House Passes Measure on Jones Act Status of Offshore Wind Sector
The U.S. House of Representatives has passed the Clean Economy Jobs and Innovation Act (H.R. 4447), a bill that to support the development of renewable energy and promote green jobs. In addition to its many provisions for shoreside industries, it contains an amendment by longtime Jones Act advocate Congressman John Garamendi (D-CA) ensuring the applicability of the Jones Act in the budding U.S. offshore wind sector.
The amendment clarifies that the Outer Continental Shelf Lands Act (the 1953 law governing offshore oil and gas development) applies to lease sales for non-fossil fuel offshore energy sources - for example, wind power, hydrokinetic or ocean thermal energy conversion. If the Senate passes similar legislation and the amendment is included in a final conference bill - and the conference bill receives the president's approval - it would enforce Jones Act requirements for all offshore renewable energy production.
“Offshore wind development will play a critical role in our nation’s transition to a clean energy economy,” Garamendi said. “Demand for offshore wind development in federal waters is strong, and Congress must act to ensure this burgeoning industry abides by federal laws and regulations including the Jones Act so we have the strongest possible labor and environmental protections. My commonsense amendment simply clarifies that all existing requirements that govern offshore oil and natural gas extraction also apply to renewables. This will enable our domestic maritime industry to support the renewable energy industry and provide a critical economic stimulus for our nation."
The change would be timely, as the U.S. offshore wind sector is preparing to move from the planning and leasing phase into construction and deployment. Its progress is underpinned by state-level power purchase agreements and enthusiastic political support, particularly in New York and New Jersey. It also benefits from significant investment commitments by well-resourced energy players like Equinor, BP and Ørsted. The prospect of large-scale offshore construction and long-term wind farm maintenance work has attracted interest from the U.S. Jones Act sector.
“The Jones Act is the lifeblood for a U.S. maritime trade that supports 650,000 jobs and almost $100 billion in annual economic impact. Ensuring our nation’s offshore renewable energy investments are governed by the strongest labor protections, environmental requirements, and safety standards is commonsense," said Garamendi. "I’m pleased that the House has adopted my amendment to provide critical support for our maritime industry and renewable energy production."
With the profound policy disagreements between the House, Senate and White House, the bill's passage is not assured.

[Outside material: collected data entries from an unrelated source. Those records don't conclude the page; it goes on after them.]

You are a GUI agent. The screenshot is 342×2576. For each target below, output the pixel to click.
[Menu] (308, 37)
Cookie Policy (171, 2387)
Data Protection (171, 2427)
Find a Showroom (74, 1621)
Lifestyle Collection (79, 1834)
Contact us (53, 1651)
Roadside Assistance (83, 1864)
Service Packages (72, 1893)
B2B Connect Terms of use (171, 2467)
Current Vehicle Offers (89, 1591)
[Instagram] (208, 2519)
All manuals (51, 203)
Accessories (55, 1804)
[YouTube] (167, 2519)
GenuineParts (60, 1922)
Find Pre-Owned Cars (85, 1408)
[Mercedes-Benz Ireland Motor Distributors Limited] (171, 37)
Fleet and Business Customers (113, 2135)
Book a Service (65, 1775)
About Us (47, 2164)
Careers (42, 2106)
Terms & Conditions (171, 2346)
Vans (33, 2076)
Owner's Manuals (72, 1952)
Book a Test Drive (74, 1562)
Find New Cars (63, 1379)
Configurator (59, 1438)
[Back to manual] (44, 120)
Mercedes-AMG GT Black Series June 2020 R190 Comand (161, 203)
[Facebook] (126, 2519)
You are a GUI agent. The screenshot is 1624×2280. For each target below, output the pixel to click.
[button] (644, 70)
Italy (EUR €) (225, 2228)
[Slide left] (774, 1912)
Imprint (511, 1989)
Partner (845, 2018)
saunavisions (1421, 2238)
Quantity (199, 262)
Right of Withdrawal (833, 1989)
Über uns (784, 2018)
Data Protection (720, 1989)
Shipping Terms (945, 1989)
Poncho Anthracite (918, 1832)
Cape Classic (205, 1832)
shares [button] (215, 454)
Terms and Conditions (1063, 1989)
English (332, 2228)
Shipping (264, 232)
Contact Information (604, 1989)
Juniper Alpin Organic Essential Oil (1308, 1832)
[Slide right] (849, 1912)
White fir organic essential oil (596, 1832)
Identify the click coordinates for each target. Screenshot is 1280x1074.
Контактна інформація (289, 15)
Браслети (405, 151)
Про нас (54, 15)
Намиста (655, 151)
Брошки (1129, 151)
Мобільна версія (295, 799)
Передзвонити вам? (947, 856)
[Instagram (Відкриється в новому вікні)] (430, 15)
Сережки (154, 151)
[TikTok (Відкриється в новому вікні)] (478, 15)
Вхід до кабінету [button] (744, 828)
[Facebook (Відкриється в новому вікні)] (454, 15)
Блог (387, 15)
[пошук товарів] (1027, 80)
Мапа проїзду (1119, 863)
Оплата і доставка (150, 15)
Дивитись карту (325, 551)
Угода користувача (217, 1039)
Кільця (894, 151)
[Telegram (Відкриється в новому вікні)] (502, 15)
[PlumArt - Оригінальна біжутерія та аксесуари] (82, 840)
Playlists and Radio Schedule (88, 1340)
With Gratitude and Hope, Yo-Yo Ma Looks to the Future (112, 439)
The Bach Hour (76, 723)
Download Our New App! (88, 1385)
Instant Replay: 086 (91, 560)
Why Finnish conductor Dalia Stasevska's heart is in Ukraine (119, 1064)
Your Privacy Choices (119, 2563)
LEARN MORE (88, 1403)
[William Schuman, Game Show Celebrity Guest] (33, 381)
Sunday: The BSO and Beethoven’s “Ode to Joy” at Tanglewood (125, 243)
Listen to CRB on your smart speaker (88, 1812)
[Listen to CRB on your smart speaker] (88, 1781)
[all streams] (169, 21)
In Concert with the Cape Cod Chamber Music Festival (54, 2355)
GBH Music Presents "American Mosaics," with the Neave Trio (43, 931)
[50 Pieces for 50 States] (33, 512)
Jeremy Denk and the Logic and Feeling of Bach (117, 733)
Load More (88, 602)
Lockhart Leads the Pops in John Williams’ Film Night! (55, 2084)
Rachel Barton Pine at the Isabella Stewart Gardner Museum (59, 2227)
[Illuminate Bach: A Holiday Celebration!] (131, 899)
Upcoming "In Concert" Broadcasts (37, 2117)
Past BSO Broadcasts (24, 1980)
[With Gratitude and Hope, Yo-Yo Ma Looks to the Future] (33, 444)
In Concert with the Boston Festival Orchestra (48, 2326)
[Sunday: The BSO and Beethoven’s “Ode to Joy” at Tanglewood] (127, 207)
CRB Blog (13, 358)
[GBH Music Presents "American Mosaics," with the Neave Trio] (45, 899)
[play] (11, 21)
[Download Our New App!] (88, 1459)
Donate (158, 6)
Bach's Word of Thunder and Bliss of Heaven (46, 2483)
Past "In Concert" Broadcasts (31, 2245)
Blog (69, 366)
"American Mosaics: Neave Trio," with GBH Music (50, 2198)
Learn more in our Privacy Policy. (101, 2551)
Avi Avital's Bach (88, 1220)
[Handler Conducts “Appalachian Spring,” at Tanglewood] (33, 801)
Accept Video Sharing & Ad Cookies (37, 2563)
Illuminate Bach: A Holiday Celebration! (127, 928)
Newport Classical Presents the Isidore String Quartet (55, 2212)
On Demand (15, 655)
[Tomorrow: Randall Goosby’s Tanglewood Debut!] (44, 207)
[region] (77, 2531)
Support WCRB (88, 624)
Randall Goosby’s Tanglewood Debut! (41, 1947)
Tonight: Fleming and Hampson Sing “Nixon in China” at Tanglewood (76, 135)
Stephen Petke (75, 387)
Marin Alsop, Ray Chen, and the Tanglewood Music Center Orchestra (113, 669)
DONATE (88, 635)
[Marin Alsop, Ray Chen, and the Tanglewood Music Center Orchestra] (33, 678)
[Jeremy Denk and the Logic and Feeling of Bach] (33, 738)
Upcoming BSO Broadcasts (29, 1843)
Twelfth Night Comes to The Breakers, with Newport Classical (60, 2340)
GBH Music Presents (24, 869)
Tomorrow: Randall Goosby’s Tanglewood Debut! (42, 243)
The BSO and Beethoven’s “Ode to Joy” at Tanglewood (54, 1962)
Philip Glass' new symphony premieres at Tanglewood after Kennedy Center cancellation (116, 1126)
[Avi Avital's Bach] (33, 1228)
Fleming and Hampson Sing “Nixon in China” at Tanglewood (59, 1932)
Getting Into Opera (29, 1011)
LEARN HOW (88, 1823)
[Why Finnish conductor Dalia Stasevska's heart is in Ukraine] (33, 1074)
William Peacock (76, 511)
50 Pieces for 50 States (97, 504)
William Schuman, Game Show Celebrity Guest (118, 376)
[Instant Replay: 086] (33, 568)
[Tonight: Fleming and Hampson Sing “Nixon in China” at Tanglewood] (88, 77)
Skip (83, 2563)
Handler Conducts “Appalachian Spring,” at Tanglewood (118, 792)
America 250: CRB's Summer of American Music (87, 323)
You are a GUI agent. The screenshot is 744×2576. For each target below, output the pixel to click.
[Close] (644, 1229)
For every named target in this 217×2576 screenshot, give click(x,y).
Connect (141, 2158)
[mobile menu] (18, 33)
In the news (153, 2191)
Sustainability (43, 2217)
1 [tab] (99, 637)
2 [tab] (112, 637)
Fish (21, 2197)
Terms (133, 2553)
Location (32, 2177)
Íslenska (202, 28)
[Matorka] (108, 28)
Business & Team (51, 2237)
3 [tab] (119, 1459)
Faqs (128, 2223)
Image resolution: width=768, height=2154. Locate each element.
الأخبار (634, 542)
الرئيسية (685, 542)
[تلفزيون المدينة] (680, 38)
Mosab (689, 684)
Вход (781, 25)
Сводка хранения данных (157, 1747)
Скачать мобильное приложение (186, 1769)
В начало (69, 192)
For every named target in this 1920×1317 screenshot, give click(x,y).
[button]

This week, the administration released a statement listing its objections to H.R. 4447; with the exception of the Garamendi amendment, the bill is almost exclusively focused on federal policy for shoreside sectors. The administration objected to items like new building efficiency standards, limits on GHG-intensive refrigerants, energy savings targets for federal agencies, green jobs workforce development programs and other measures that "would implement a top-down approach that would undermine the Administration’s deregulatory agenda and empower the government to select favored solutions."
Garamendi's office noted that an OCSLA clarification amendment aimed at offshore renewable energy has moved forward before. In December 2011, the House of Representatives passed a bill containing language nearly identical to the Garamendi amendment.